When the reproduced Louis XVI chairs were delivered, Lindemann took one look at his toddler and knew the chairs might not last very long. “My dining table was commissioned before I had children,” he says. “But the piece came to be after I was a dad, so we made some design changes to accommodate that, like ensuring the chair fabric was not too delicate and could withstand some spilled spaghetti sauce.” But Bonetti took it a step further. Pulling inspiration from other Florida homes, he created plastic covers to protect the craftsmanship. But not just any plastic covers; these plastic covers were complete with gold edging. “Furniture can be both beautiful and practical,” says Lindemann. “And one chair is always left uncovered. That’s my chair.” We carefully undressed the seats for their big moment in the spotlight before carefully re-covering them. The entire process took about an hour.
Then, to no one’s surprise, the magnificence continued as we went up the marble staircase, a piece of artwork itself and which features 37 different types of marble, all created by artist Martin Creed. On the second floor, we’re greeted by an Ettore Sottsass sculpture that was just returned to Lindemann after a stint at the Institute for Contemporary Art, Miami for the Ettore Sottsass and the Social Factory exhibition. In the master bedroom is a bed by Jean-Michel Othoniel decorated with clear, red and blue beading. A plush white sofa by Frank de Biasi and a pink cocktail table by Marc Newson sit at the foot of the bed. Across the hall, there’s the theater room, which features a lovely chair made of transparent resin blocks and peppered with flowers in the seat, all created by Shiro Kuramata. A colorful painting by Joe Bradley hangs above it.
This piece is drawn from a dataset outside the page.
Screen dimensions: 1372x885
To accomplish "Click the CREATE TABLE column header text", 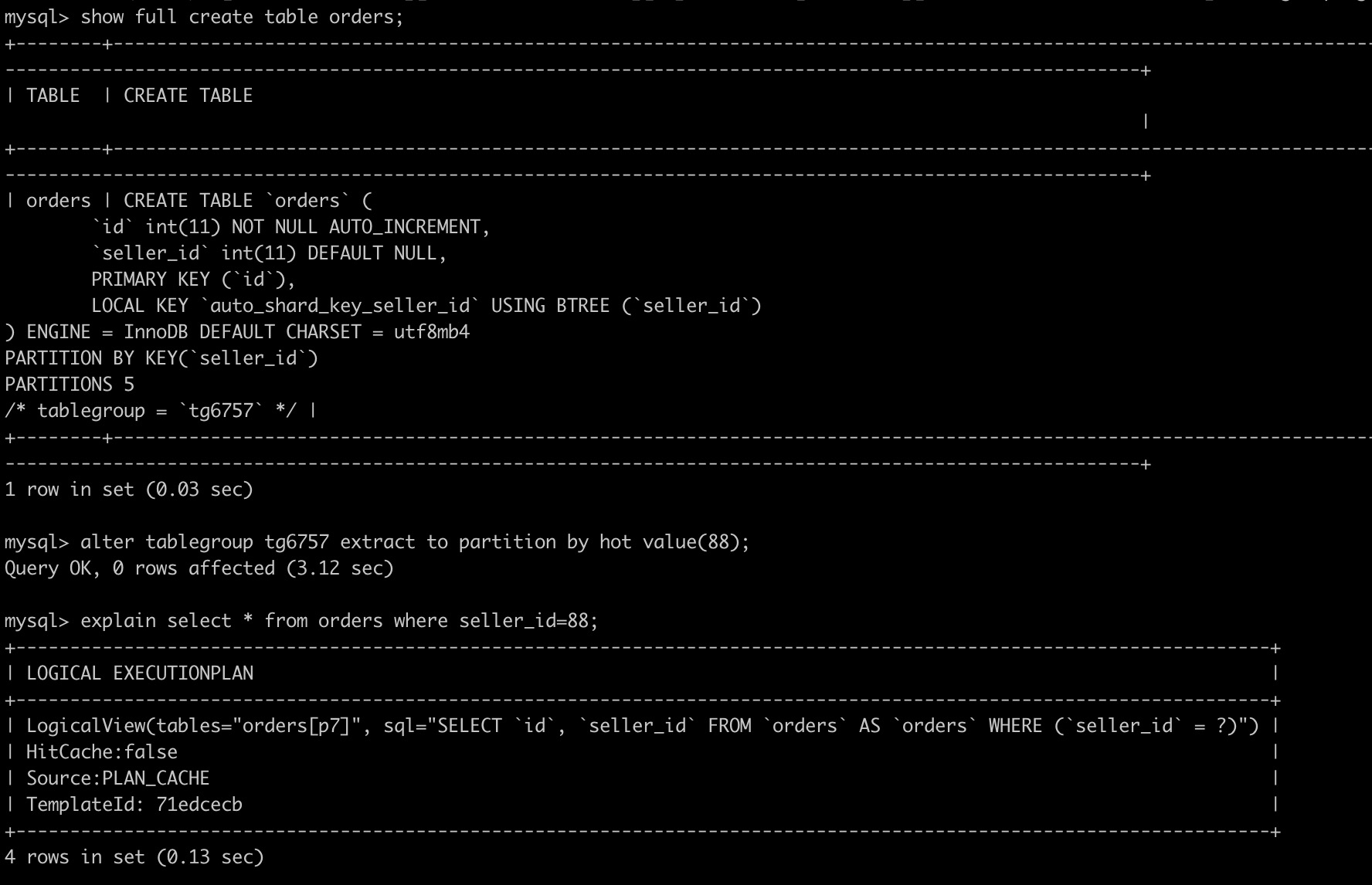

The marble staircase is made of 37 types of marble designed by Martin Creed. At the top of the staircase sits an Ettore Sottsass sculpture.
The theater room includes the Shiro Kuramata chair and a Joe Bradley painting.
This meticulous care and extreme attention to detail extend far beyond Lindemann’s home decor. For decades, Lindemann has been an advocate for nature with a passion for environmental issues. “Through my work in Florida, I am involved in the Northern Everglades and Estuaries Protection Program,” he says. “I have also gotten involved in environmental issues in Tennessee, where I have a farm. I took a leadership role, for example, in the efforts to extend public access to the Cumberland Trail and designate Soak Creek as a Tennessee Scenic River.” But he’s especially adamant on bringing environmental issues, specifically climate change, to the forefront of the discussion at cultural institutions in Miami. “Climate change is perhaps the biggest issue we face, so it’s only natural that we are seeing artists respond to and comment on it through their work,” he explains. “Right now [at the time of publication], there’s an exhibition at The Bass called In the Cone of Uncertainty by Haegue Yang. The exhibition takes its title from an expression in South Florida that describes the predicted path of hurricanes. Yang’s work explores current anxieties about climate change, overpopulation and resource scarcity.” Yang’s exhibition was accompanied by a Curator Culture talk with NBC 6 chief meteorologist John Morales on climate change that Lindemann says really “helps push core issues to the forefront for examination.”
In his downtime, Lindemann is just reaping the rewards of living in paradise. “Miami Beach is an incredible place filled with culture and community. It’s a great place to raise a family and to have a really happy life. But I think your readers already know that.”